In October 2009, it was reported that actress Kim Raver would join Grey's Anatomy as Teddy Altman, initially in a recurring role for the show's sixth season. By January 2010, Raver was promoted to a series regular.

On May 18, 2012, a day after the Season 8 finale, Grey's Anatomy creator Shonda Rhimes announced that it was Raver's decision to depart the series. Rhimes said, "I know this season's finale had some surprises for viewers and the exit of Kim Raver was one of the big ones. But Kim's series option was up and she was ready to give Teddy Altman a much-needed vacation. It's been a pleasure working with someone as talented and funny and kind as Kim; everyone is going to miss her terribly.
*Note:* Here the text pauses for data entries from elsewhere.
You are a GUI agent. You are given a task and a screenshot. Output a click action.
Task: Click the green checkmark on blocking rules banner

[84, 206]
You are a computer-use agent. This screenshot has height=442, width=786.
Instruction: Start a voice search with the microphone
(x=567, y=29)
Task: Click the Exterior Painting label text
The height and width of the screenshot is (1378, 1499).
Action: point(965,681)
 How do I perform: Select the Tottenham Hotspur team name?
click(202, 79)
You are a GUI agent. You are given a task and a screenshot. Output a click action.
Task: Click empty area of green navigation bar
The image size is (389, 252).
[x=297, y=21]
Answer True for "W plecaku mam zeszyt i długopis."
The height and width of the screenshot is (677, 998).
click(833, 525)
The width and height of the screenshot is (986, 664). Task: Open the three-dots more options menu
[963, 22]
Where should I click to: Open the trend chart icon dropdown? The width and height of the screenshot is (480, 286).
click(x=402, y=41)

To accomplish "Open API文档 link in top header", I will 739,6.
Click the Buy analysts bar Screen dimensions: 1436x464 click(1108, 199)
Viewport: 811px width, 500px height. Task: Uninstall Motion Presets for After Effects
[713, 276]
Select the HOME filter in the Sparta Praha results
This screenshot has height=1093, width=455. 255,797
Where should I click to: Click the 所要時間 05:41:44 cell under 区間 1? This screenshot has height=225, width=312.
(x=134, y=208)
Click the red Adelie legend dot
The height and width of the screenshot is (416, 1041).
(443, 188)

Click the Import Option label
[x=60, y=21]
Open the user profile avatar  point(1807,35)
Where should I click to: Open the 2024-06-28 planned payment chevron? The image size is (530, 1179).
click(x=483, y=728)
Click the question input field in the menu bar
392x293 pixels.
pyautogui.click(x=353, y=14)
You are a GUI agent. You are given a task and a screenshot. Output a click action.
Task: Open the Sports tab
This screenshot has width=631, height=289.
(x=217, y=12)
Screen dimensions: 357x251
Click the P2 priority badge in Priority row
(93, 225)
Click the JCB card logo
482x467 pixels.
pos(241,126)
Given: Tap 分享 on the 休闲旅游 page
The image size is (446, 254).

I like to imagine that Teddy is still out there in the Grey's Anatomy universe, running Army Medical Command and building a new life."

When news of her departure was made public, Raver took to Twitter, expressing her gratitude: "I've had one of the best times of my creative career working on Grey's with Shonda, Betsy, and the best cast on television," adding: "I feel fortunate and grateful to have worked with such an amazing team at GA [Grey's Anatomy]. [I] am going to miss everyone!! And to the GA fans, you guys rock! I am sure S9 [Season 9] will be great!"

On June 20, 2017, it was announced that Raver would reprise her role as Teddy Altman in a guest arc for the show's 14th season. After recurring in Season 14, Raver was once again promoted to a series regular in Season 15.

== Reception ==
Entertainment Weekly writer Tanner Stransky remarked that Teddy Altman had not been given a substantial storyline until the arrival of Henry Burton, stating: "I think Kim Raver has always been rather under-used on this show, until more recently."